■ PASSAGE:
☆ ☆ ☆

Based on the background and rationale, we tested three polycations with varying pKa values as stabilizing agents for CFZ/tPNPs: poly(ethylene glycol)-poly(L-lysine) (PLL, pKa ≈ 10), poly(L-histidine) (PLH, pKa ≈ 6), and linear polyethylene imine (PEI, pKa ≈ 7, where pKa1 = 4.5 and pKa2 = 10). PLL, PLH, and PEI are polycations that are widely used as building components for various drug and gene delivery systems due to their biocompatibility and safety.2940 Thus, with ensured safety of the selected polycations, this study focuses on investigating if CFZ/tPNPs stabilized by polycations would show uniform physiochemical properties such as particle size, surface charge and drug loading while improving drug release profiles to enhance proteasome inhibition for CFZ.

☆ ☆ ☆

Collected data

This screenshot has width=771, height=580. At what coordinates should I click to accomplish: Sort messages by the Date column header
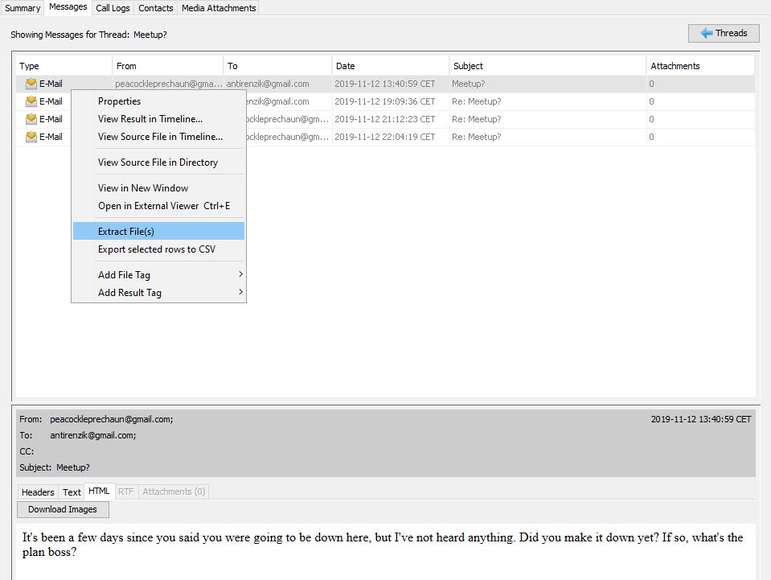coord(345,66)
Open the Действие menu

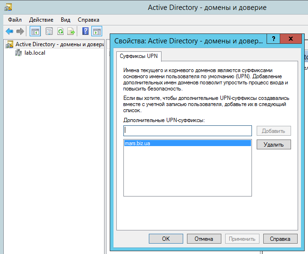[x=41, y=20]
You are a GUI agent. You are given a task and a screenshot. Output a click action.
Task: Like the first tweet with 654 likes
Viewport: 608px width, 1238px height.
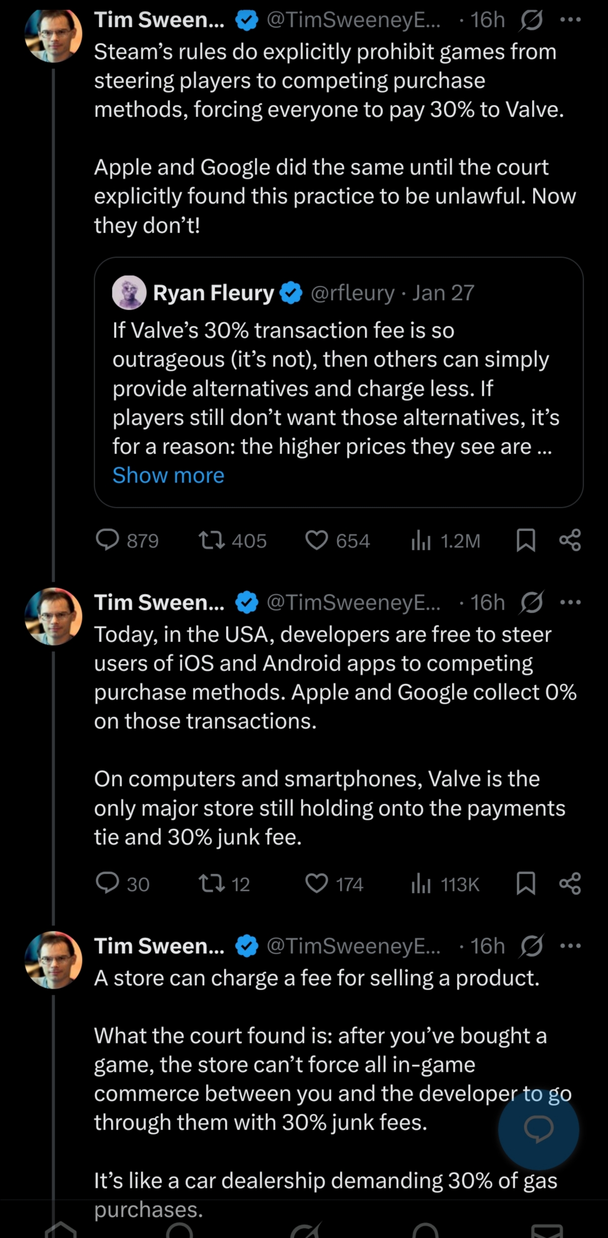coord(317,540)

☆ ☆ ☆

■ TASKS:
(A) In the passage on polycation stabilizers, what approximate pKa value is given for poly(L-histidine)?
(B) From the passage on polycation stabilizers, output the text starting with "Based on the" and going on through "inhibition for CFZ.".

■ ANSWER SECTION:
(A) About 6.

(B)
Based on the background and rationale, we tested three polycations with varying pKa values as stabilizing agents for CFZ/tPNPs: poly(ethylene glycol)-poly(L-lysine) (PLL, pKa ≈ 10), poly(L-histidine) (PLH, pKa ≈ 6), and linear polyethylene imine (PEI, pKa ≈ 7, where pKa1 = 4.5 and pKa2 = 10). PLL, PLH, and PEI are polycations that are widely used as building components for various drug and gene delivery systems due to their biocompatibility and safety.2940 Thus, with ensured safety of the selected polycations, this study focuses on investigating if CFZ/tPNPs stabilized by polycations would show uniform physiochemical properties such as particle size, surface charge and drug loading while improving drug release profiles to enhance proteasome inhibition for CFZ.